If members resign in the course of their term of office, the supervisory board consists only of the remaining members until the next ordinary general assembly, at which replacement elections are made. Previous alternative option

An extraordinary general meeting is only required if the number of members of the supervisory board falls below the legal minimum of three.

(5) Members who have resigned from the board of directors can only be elected to the supervisory board when their actions on the board of directors have been approved.

(1) The supervisory board shall supervise the management board in its management. He can request reports from the board of directors at any time and inspect and check the books and documents of the cooperative as well as the cash and stocks of securities, commercial papers and goods himself or through individual members to be determined by him. A single member of the supervisory board can also request information, but only to the supervisory board.

(2) The supervisory board represents the cooperative vis-à-vis the current and resigned board members in and out of court.

(3) The Supervisory Board can form committees from among its members in order to fulfill its statutory and statutory obligations and can avail itself of the help of experts, in particular the responsible auditing association, at the expense of the cooperative. If the Supervisory Board forms committees, it determines whether they have advisory or decision-making powers; it also determines the number of committee members. A committee with decision-making authority must consist of at least three people. A committee has a quorum if more than half of its members are present. Section 25 also applies to the adoption of resolutions.

(4) The supervisory board must examine the annual financial statements, the management report, insofar as this is required by law, and the management board’s proposal for the appropriation of an annual surplus or to cover an annual deficit and submit a report to the general assembly before the annual financial statements are adopted reimburse. Every member of the supervisory board must take note of the content of the audit report.

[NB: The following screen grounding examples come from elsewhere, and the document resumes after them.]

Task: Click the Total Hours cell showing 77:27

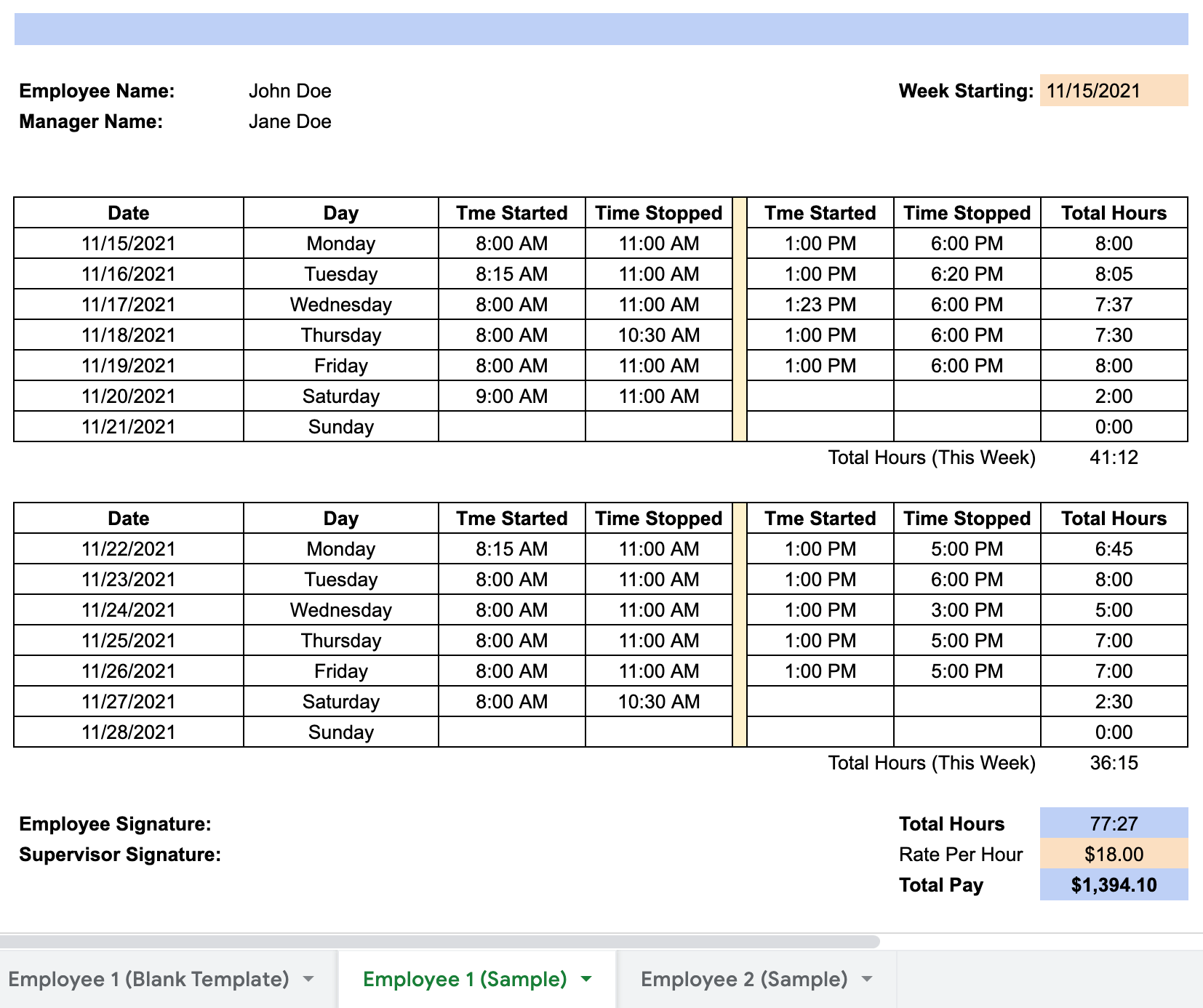Action: [1114, 823]
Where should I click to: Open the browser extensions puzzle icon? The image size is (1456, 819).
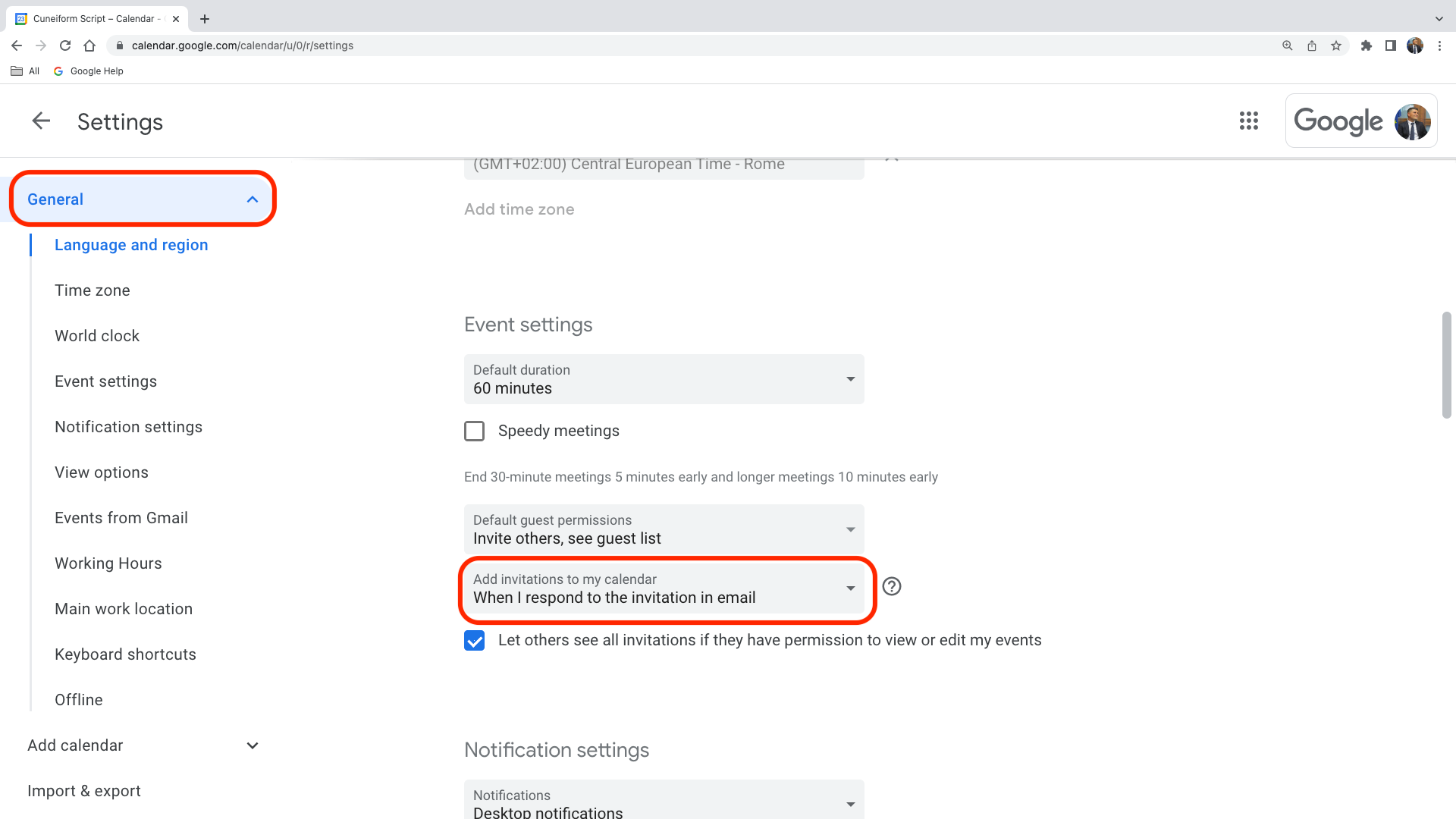point(1367,46)
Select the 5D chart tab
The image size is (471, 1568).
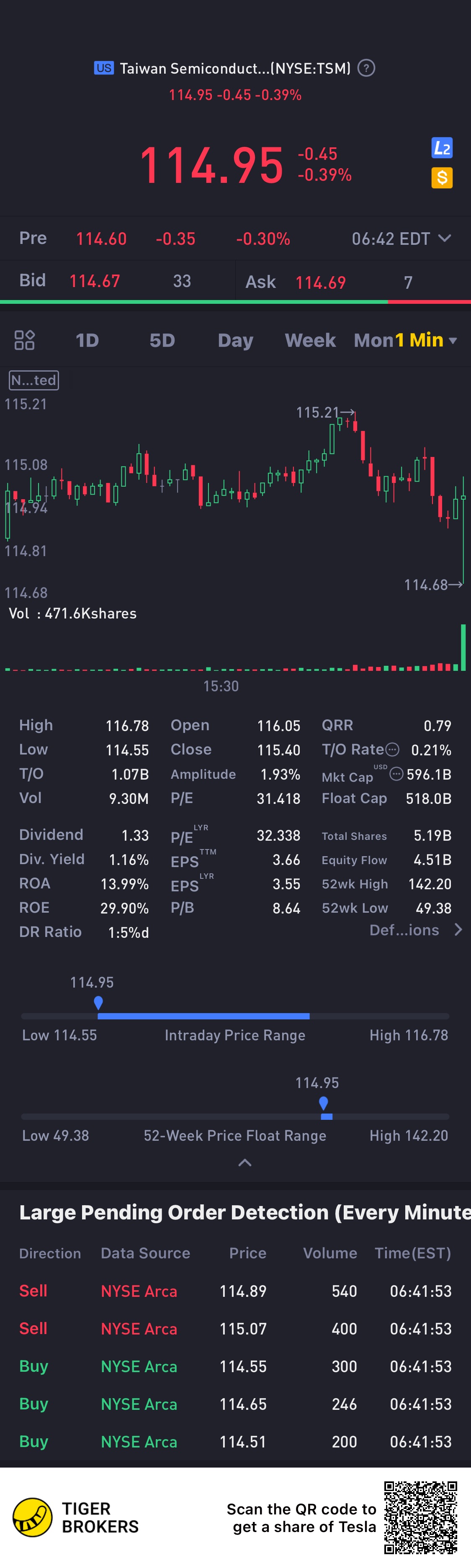point(162,340)
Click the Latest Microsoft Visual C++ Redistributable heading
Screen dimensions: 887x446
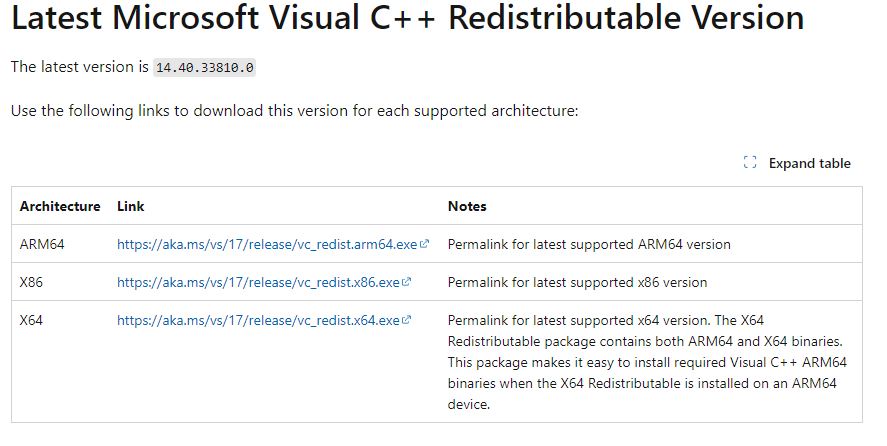click(x=407, y=17)
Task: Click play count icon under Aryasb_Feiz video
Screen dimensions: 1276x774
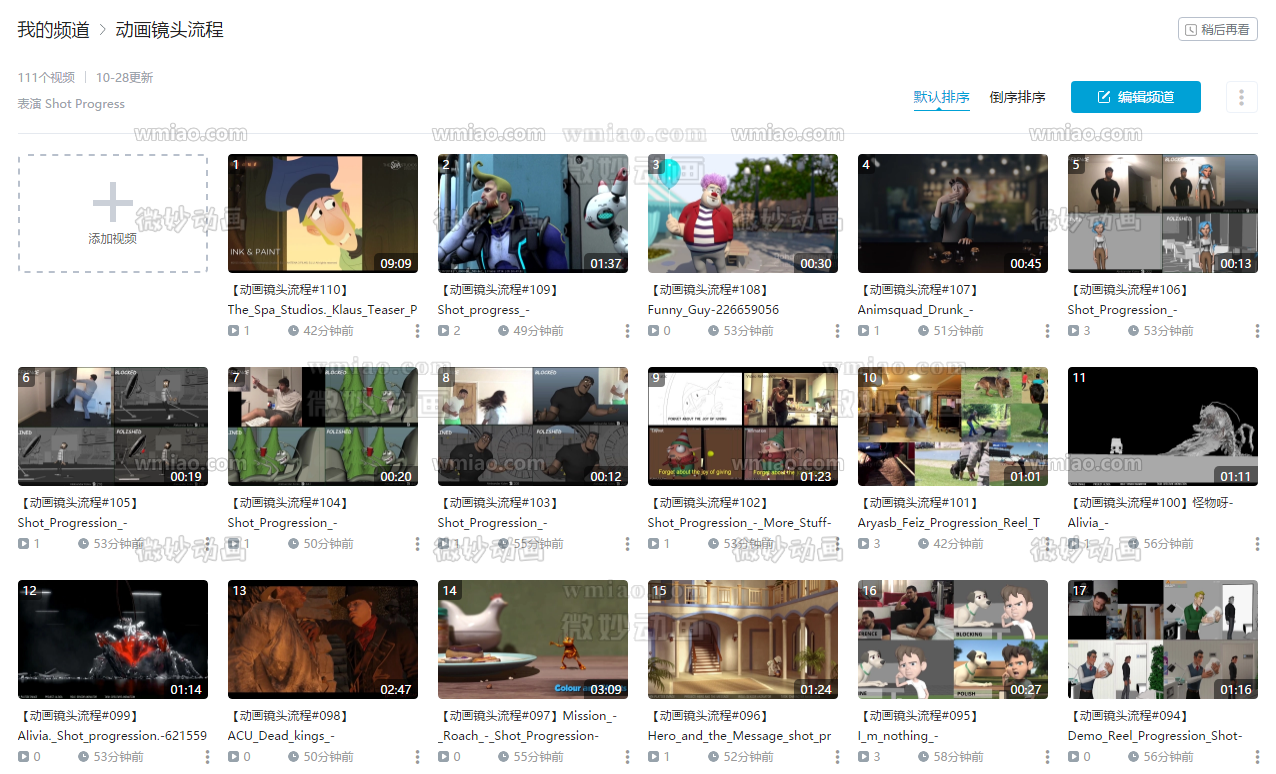Action: click(x=863, y=544)
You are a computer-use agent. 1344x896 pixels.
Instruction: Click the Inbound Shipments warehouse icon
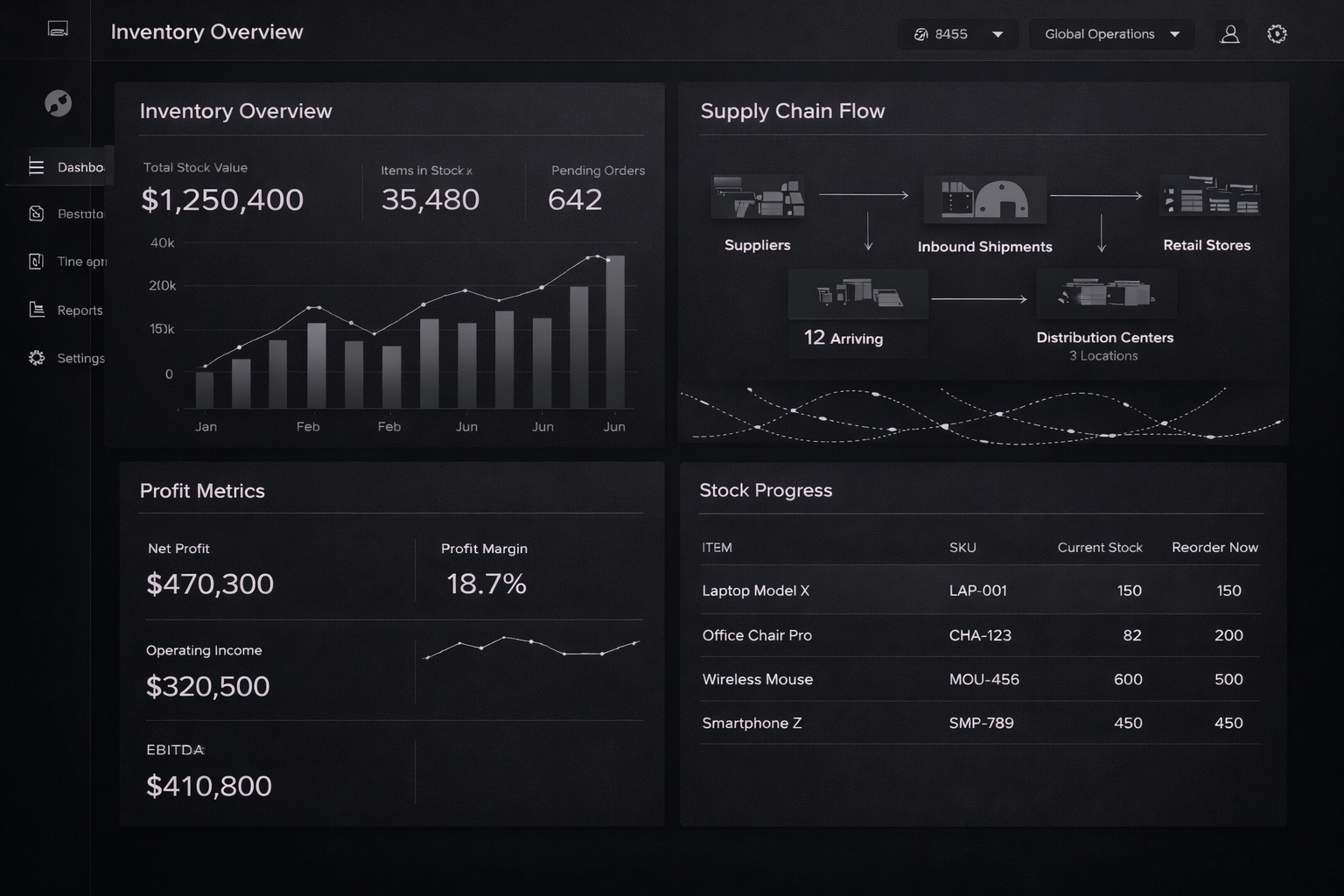pyautogui.click(x=984, y=200)
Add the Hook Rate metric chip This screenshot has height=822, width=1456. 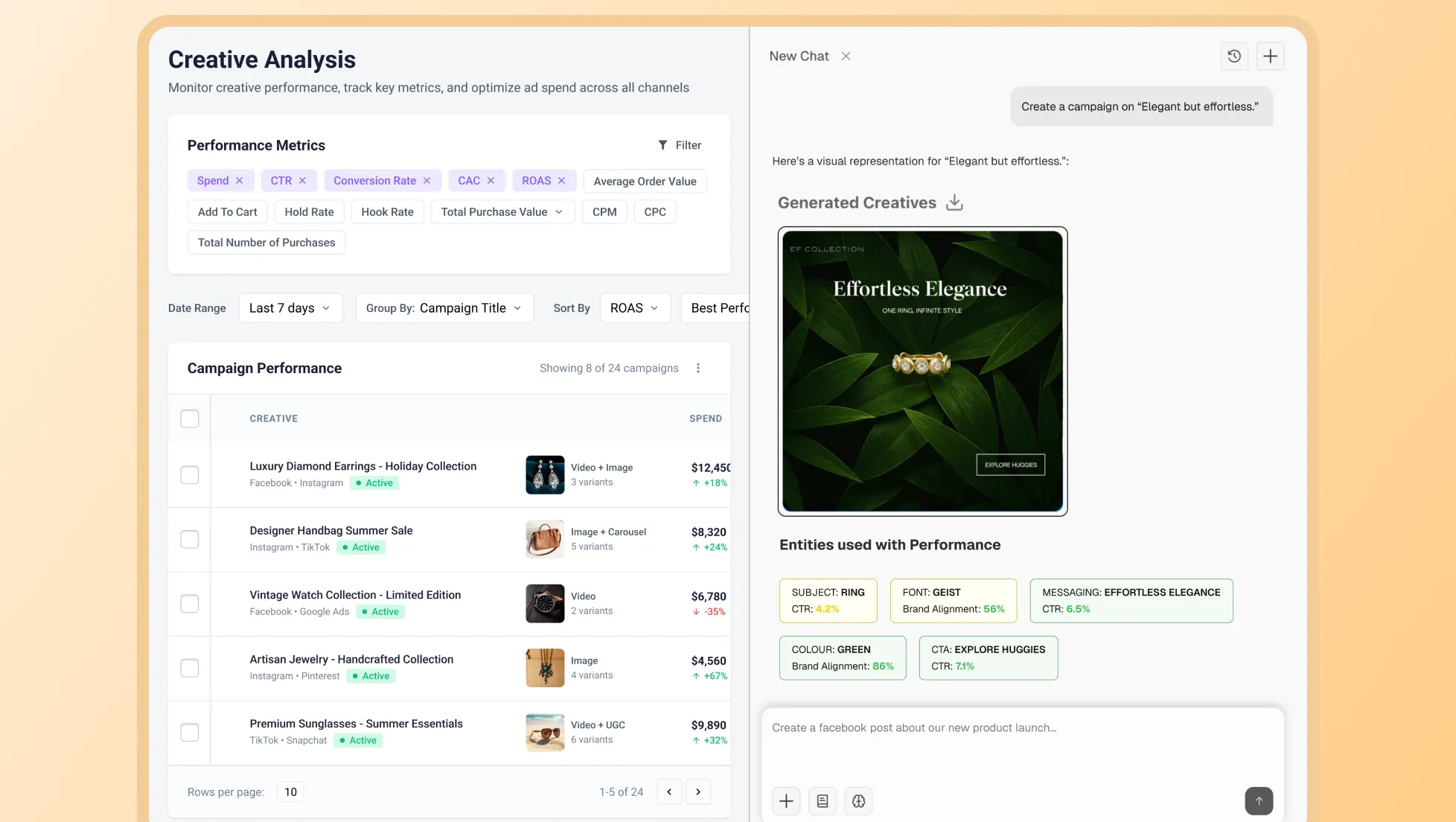[x=387, y=212]
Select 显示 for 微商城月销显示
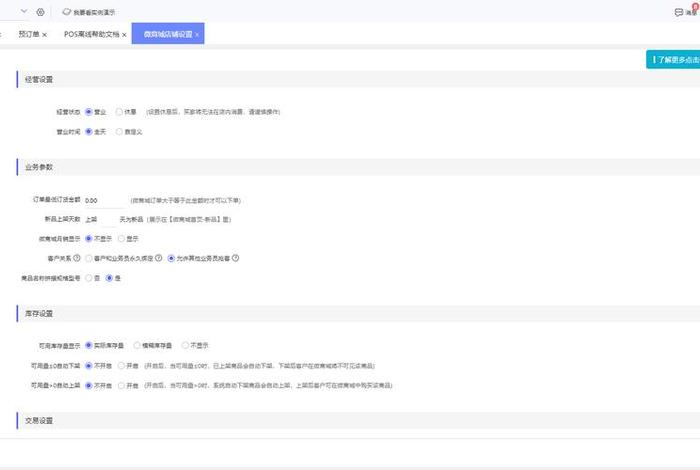The width and height of the screenshot is (700, 470). (120, 239)
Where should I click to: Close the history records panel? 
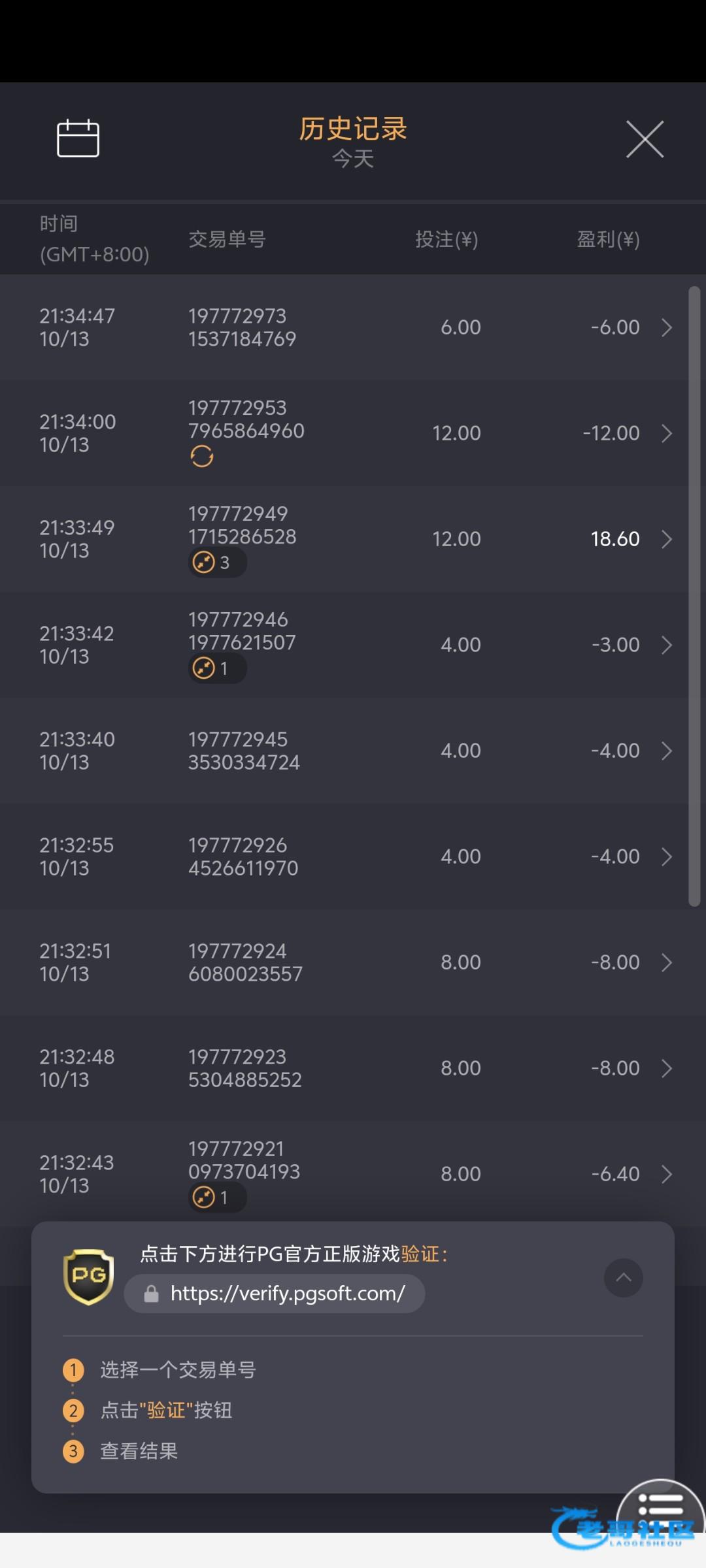645,139
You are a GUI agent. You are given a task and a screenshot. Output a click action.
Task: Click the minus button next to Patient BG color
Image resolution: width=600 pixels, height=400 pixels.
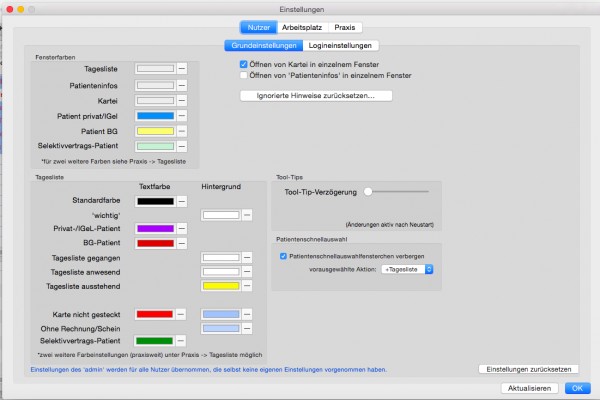coord(182,131)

(5) The Supervisory Board must take part in the discussion of the probable result of the statutory examination (final meeting) and explain the result of this examination at the next General Meeting.

(6) Details about the fulfillment of the duties incumbent on the supervisory board are regulated by the rules of procedure of the supervisory board. It is to be drawn up by the supervisory board after hearing the management board and given to each member in return for a receipt.

(7) In their work, the members of the supervisory board must observe the care of a proper and conscientious member of the supervisory board of a cooperative. You have to maintain secrecy about all confidential information and secrets of the cooperative as well as the members and customers that you have come to know through your work on the Supervisory Board.

(8) The members of the Supervisory Board may not receive any remuneration based on the business results (e.g. bonus). Expenses can be reimbursed. The Board of Management and the Supervisory Board decide on a flat rate reimbursement of these expenses in accordance with Section 23 (1) letter k). Any additional remuneration requires a resolution by the General Meeting.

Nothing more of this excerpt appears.